(Items listed in a dataset)
___

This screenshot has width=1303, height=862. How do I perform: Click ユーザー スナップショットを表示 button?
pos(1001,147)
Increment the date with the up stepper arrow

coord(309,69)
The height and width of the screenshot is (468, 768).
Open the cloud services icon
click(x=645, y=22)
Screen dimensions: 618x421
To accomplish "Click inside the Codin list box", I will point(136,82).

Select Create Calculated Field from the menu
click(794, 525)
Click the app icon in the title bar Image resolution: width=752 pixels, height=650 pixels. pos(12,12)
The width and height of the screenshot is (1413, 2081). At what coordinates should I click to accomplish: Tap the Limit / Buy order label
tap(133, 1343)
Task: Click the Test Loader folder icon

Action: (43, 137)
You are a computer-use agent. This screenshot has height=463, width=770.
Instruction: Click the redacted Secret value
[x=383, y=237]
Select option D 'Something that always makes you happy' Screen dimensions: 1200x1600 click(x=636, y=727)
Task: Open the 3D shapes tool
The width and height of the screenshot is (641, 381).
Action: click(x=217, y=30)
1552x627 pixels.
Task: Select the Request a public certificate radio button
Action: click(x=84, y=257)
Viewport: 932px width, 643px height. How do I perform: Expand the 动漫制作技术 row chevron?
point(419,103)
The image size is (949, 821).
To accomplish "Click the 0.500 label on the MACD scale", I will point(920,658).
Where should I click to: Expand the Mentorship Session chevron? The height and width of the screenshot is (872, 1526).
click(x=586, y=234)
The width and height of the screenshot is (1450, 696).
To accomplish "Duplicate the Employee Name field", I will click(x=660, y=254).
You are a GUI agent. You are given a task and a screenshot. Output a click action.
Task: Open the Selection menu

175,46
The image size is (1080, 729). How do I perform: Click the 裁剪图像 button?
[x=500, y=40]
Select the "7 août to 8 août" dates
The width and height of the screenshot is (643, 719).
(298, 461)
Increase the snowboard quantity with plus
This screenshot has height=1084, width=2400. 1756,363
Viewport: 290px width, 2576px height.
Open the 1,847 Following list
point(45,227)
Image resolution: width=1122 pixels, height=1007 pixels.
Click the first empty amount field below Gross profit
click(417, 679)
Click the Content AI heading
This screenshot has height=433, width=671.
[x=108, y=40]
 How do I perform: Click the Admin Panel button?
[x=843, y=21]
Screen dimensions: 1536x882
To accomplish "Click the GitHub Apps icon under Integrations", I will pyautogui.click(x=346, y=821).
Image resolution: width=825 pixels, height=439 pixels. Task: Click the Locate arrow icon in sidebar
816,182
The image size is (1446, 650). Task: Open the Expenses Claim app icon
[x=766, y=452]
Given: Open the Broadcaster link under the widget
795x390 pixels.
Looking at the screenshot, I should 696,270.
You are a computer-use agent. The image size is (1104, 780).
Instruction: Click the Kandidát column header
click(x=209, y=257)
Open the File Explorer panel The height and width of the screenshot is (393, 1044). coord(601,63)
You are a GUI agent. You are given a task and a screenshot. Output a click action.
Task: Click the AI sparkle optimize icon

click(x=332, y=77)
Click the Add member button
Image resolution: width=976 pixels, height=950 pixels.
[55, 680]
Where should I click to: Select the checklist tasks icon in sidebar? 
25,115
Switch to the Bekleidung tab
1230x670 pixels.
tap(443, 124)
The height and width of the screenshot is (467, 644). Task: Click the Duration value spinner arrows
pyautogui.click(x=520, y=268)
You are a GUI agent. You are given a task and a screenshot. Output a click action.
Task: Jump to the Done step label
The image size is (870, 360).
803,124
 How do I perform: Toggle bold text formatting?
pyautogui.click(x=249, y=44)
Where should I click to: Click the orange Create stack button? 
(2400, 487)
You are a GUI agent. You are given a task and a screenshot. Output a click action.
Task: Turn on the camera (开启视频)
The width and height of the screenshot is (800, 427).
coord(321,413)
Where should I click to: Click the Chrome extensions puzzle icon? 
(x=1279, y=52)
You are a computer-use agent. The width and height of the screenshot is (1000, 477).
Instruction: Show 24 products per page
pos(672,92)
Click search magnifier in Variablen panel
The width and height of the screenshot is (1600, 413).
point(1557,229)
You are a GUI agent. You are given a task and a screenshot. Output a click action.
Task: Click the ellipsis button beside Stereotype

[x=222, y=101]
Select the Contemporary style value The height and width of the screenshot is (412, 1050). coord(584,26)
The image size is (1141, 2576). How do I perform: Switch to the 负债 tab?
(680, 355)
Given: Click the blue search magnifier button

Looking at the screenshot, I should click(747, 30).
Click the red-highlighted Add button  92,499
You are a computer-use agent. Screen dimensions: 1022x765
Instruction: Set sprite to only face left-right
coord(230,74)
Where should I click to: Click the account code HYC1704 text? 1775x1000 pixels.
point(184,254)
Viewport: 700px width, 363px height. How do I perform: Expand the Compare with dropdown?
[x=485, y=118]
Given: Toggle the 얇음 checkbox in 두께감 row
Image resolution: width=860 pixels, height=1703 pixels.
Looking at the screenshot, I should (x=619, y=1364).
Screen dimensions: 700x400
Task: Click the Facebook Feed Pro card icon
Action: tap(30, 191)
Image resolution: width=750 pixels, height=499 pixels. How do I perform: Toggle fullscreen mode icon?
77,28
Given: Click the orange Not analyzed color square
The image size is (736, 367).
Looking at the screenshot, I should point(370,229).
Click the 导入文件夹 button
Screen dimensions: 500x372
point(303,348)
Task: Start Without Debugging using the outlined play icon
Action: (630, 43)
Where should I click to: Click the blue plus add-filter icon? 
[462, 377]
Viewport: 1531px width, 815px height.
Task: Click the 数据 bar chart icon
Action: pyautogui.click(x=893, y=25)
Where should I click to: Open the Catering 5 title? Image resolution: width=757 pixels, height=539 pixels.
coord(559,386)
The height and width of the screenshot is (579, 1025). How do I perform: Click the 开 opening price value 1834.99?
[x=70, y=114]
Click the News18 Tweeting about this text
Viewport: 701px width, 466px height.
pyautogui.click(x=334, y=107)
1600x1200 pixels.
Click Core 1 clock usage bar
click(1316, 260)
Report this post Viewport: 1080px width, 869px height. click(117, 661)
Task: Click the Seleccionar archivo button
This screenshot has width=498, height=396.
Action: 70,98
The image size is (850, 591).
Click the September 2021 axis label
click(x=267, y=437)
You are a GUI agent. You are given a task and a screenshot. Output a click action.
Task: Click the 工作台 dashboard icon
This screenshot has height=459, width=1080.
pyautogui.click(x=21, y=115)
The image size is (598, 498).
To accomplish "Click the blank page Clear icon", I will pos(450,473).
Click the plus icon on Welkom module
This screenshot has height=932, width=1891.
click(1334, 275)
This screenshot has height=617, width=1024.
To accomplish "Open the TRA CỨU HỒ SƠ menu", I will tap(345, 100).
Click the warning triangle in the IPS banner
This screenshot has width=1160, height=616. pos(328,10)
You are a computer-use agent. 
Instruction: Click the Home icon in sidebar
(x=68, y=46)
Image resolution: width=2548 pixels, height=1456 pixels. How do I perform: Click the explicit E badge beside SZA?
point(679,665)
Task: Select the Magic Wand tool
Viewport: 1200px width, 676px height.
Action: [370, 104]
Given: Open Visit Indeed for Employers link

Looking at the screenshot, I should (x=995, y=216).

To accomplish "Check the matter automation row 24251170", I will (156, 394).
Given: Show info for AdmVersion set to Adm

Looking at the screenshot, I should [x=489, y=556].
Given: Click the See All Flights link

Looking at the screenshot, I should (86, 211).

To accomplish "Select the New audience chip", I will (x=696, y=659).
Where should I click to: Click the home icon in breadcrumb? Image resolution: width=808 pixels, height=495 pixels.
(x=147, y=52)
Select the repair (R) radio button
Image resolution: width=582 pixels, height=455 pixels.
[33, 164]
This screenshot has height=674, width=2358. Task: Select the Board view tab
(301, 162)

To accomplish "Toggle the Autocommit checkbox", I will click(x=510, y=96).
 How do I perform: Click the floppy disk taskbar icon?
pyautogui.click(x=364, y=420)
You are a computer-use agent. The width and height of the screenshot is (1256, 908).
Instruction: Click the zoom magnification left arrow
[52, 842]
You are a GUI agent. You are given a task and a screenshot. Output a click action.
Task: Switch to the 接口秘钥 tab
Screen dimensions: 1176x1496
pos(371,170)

___

__What the task requires__: An exact, complete copy of the lines above from the one with "This screenshot has height=459, width=1080." through the one with "This screenshot has height=617, width=1024." is the whole answer.

__Response box__:
This screenshot has height=459, width=1080.
pyautogui.click(x=21, y=115)
The image size is (598, 498).
To accomplish "Click the blank page Clear icon", I will pos(450,473).
Click the plus icon on Welkom module
This screenshot has height=932, width=1891.
click(1334, 275)
This screenshot has height=617, width=1024.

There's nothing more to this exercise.